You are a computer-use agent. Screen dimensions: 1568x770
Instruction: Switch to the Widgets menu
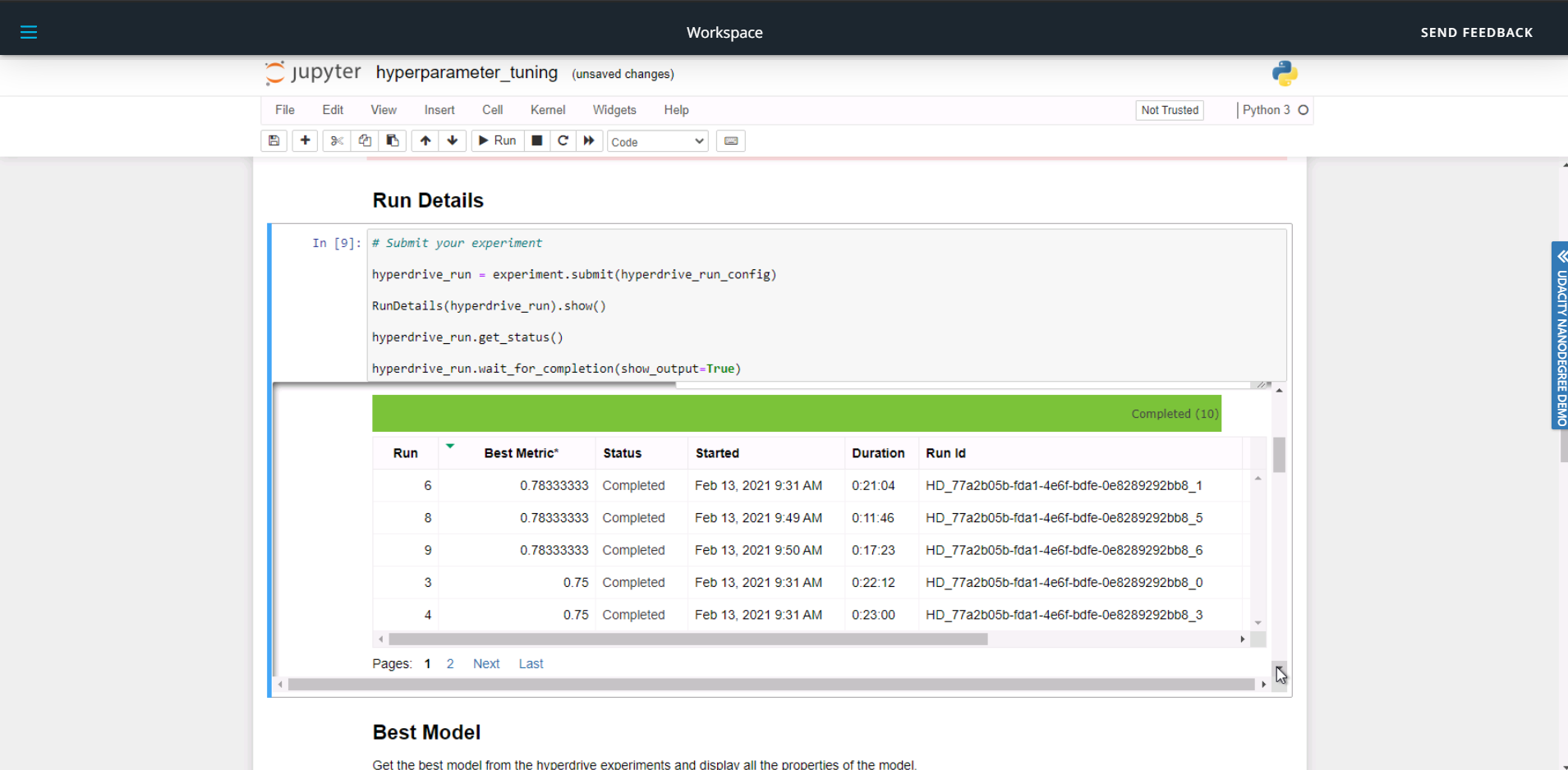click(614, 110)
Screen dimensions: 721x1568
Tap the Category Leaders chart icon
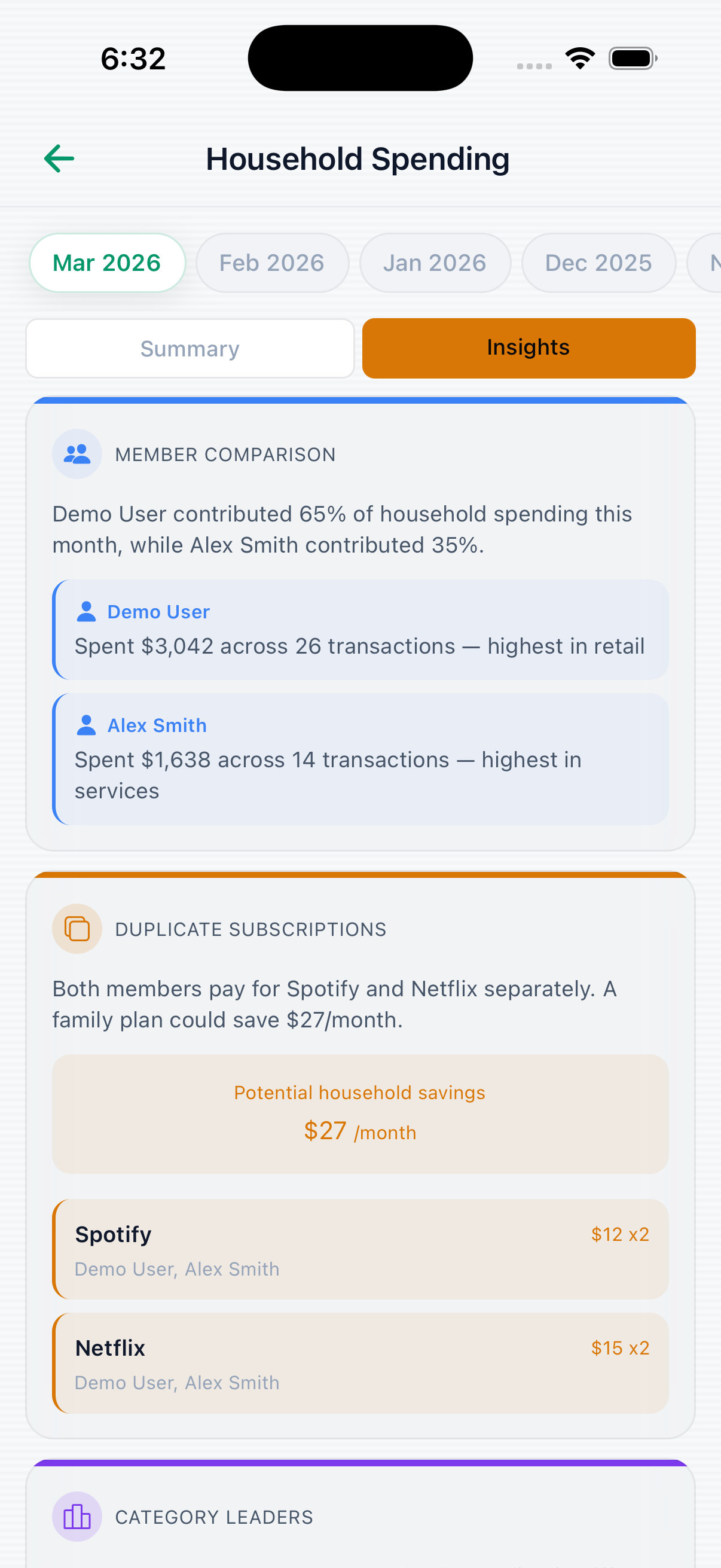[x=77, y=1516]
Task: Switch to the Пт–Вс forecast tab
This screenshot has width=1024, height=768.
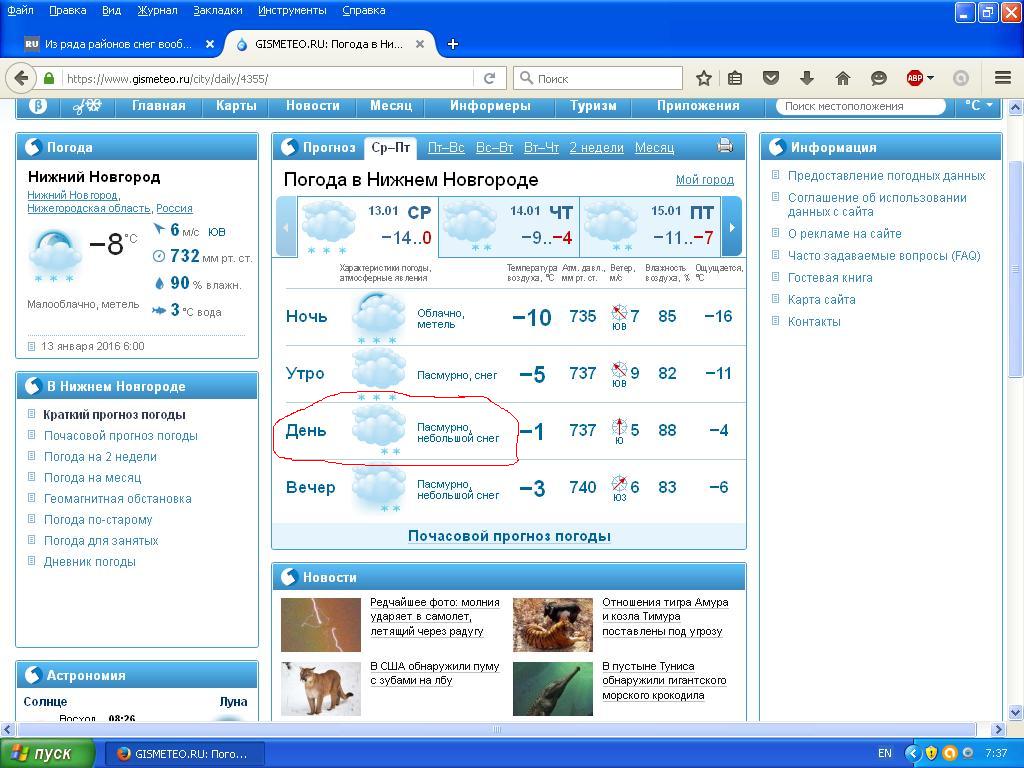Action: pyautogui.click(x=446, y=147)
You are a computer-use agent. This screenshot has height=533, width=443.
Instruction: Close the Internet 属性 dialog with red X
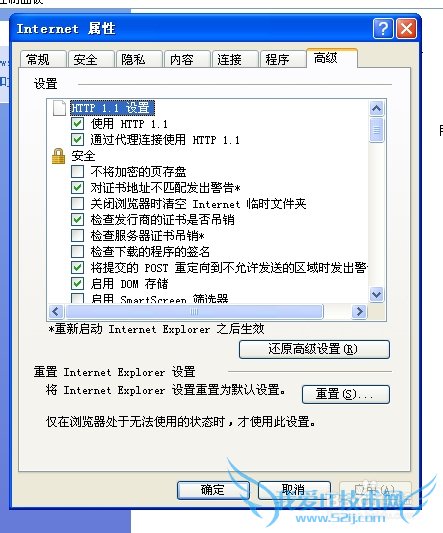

▶ WRITTEN TASK
Rewrite the text of all the items above as a numbered list, one line per entry, skipping blank lines and leaving out the pictures.

▶ COMPLETED EXERCISE
1. You are a computer-use agent. Screen dimensions: 1568x770
2. Instruction: Switch to the Widgets menu
3. click(614, 110)
4. Screen dimensions: 721x1568
5. Tap the Category Leaders chart icon
6. [x=77, y=1516]
7. Task: Switch to the Пт–Вс forecast tab
8. This screenshot has width=1024, height=768.
9. Action: pyautogui.click(x=446, y=147)
10. You are a computer-use agent. This screenshot has height=533, width=443.
11. Instruction: Close the Internet 属性 dialog with red X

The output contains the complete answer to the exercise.